- _Goal of the exercise_
Every line from the one containing "Click the Full Extent globe icon" to the one containing "Screen dimensions: 1036x1168" in the records below, both included, must be set down exactly, and no other line.

- _Data for this exercise_
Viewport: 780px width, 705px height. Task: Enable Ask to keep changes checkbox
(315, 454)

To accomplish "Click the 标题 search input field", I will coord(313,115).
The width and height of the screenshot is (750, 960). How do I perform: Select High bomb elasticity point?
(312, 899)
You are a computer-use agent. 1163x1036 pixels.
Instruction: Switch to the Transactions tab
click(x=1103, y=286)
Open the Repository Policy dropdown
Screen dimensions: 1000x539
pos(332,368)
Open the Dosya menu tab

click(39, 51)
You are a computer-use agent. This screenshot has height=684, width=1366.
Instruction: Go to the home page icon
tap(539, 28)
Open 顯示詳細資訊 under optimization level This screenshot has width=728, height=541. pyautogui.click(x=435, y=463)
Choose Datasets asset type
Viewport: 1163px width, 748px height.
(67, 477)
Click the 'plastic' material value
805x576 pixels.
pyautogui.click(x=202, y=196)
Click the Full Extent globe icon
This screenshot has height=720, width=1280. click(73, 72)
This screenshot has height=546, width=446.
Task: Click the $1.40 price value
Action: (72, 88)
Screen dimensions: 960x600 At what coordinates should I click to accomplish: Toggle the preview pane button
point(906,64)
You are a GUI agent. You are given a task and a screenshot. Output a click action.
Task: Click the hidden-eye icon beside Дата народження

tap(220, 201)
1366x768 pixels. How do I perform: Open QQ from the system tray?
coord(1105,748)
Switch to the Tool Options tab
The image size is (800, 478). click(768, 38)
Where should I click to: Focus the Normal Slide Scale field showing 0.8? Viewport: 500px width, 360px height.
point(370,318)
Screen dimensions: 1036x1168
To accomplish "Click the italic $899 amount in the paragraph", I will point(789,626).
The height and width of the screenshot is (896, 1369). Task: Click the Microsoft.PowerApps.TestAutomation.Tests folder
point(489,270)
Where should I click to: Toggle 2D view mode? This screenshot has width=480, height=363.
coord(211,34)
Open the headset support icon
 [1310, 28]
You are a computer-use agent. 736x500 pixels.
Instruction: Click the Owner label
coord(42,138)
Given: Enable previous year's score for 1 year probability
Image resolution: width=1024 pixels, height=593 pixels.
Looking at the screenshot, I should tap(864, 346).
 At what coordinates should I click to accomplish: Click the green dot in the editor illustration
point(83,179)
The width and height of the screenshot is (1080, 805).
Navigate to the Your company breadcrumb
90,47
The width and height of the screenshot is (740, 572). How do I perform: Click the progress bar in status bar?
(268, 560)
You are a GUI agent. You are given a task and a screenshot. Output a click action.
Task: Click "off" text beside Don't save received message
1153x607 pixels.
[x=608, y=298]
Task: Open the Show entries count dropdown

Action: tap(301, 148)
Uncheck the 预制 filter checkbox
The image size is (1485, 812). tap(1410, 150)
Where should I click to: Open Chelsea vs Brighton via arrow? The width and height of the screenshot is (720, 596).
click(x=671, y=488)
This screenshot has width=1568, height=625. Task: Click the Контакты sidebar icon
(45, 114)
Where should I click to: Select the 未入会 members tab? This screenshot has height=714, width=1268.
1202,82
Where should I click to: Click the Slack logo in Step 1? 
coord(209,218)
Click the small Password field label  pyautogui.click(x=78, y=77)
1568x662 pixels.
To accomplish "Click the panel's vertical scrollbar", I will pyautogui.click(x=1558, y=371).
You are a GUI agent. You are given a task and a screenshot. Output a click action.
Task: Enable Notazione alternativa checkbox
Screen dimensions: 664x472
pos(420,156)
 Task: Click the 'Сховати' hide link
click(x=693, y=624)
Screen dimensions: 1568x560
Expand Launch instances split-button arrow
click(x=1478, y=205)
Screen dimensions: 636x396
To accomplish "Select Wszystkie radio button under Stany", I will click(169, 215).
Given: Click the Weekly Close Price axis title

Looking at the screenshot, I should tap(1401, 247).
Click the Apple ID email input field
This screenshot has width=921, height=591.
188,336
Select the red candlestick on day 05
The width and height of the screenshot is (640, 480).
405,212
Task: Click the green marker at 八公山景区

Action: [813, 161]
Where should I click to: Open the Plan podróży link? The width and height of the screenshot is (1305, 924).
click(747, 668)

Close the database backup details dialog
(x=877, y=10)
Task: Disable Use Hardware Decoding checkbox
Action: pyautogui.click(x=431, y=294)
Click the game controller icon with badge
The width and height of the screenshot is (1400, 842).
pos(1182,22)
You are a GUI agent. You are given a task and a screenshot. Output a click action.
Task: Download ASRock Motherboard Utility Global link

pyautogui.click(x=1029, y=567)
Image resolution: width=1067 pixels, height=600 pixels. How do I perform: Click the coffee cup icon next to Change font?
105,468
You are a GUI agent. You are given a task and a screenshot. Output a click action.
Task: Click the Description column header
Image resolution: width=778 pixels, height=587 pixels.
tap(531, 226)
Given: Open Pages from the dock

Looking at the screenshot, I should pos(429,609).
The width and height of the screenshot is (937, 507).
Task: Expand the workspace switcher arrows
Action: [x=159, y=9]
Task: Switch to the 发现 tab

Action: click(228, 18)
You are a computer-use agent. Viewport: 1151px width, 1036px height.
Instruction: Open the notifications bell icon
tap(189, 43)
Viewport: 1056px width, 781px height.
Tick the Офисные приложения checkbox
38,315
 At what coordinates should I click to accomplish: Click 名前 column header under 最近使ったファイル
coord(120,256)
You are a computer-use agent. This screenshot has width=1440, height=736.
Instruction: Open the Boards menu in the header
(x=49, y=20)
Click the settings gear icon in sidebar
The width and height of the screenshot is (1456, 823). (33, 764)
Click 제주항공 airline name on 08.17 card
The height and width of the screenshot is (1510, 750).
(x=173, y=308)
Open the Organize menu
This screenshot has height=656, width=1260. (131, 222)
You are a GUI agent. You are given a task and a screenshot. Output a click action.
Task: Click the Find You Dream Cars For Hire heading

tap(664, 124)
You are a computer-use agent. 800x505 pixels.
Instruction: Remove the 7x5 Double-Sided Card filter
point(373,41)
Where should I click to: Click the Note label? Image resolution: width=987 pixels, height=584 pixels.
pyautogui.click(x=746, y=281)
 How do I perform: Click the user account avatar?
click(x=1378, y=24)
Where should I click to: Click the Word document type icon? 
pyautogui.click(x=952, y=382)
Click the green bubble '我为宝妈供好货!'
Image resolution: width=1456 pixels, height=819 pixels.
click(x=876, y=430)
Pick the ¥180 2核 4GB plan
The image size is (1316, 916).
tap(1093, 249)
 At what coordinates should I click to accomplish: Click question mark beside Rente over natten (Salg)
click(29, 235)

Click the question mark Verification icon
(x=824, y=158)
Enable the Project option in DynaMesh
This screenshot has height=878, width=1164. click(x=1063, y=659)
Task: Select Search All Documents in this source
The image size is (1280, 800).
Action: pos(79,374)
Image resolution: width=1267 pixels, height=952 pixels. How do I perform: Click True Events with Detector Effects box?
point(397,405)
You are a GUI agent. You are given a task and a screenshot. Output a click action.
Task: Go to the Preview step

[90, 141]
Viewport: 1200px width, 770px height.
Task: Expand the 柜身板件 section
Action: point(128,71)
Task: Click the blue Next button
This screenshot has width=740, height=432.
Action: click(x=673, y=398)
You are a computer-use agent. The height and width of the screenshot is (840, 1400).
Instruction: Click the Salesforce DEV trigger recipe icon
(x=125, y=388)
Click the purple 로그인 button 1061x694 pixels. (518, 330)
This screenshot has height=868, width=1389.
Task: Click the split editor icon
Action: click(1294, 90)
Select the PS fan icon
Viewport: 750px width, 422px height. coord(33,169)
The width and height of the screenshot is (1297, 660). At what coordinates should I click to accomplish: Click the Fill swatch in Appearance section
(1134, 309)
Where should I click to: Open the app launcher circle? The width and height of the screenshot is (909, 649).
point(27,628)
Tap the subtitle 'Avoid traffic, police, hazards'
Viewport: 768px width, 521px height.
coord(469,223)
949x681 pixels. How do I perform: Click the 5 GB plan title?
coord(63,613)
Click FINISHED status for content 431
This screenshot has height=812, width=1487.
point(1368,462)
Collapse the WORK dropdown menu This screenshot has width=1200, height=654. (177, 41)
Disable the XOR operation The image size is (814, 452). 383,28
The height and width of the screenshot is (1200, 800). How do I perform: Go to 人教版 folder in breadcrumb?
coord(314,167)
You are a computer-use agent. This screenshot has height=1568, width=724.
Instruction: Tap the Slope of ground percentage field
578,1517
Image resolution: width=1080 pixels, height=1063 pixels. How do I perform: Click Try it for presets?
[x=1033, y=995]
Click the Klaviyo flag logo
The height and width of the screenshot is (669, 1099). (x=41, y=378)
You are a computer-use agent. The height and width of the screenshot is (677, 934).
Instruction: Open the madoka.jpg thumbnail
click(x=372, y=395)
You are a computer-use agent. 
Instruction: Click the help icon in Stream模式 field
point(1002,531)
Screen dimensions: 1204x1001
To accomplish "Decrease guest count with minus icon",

- _Task response_
Click the Full Extent globe icon
This screenshot has height=720, width=1280. click(73, 72)
This screenshot has height=546, width=446.
Task: Click the $1.40 price value
Action: (72, 88)
Screen dimensions: 960x600 At what coordinates should I click to accomplish: Toggle the preview pane button
point(906,64)
You are a GUI agent. You are given a task and a screenshot. Output a click action.
Task: Click the hidden-eye icon beside Дата народження

tap(220, 201)
1366x768 pixels. How do I perform: Open QQ from the system tray?
coord(1105,748)
Switch to the Tool Options tab
The image size is (800, 478). click(768, 38)
Where should I click to: Focus the Normal Slide Scale field showing 0.8? Viewport: 500px width, 360px height.
point(370,318)
Screen dimensions: 1036x1168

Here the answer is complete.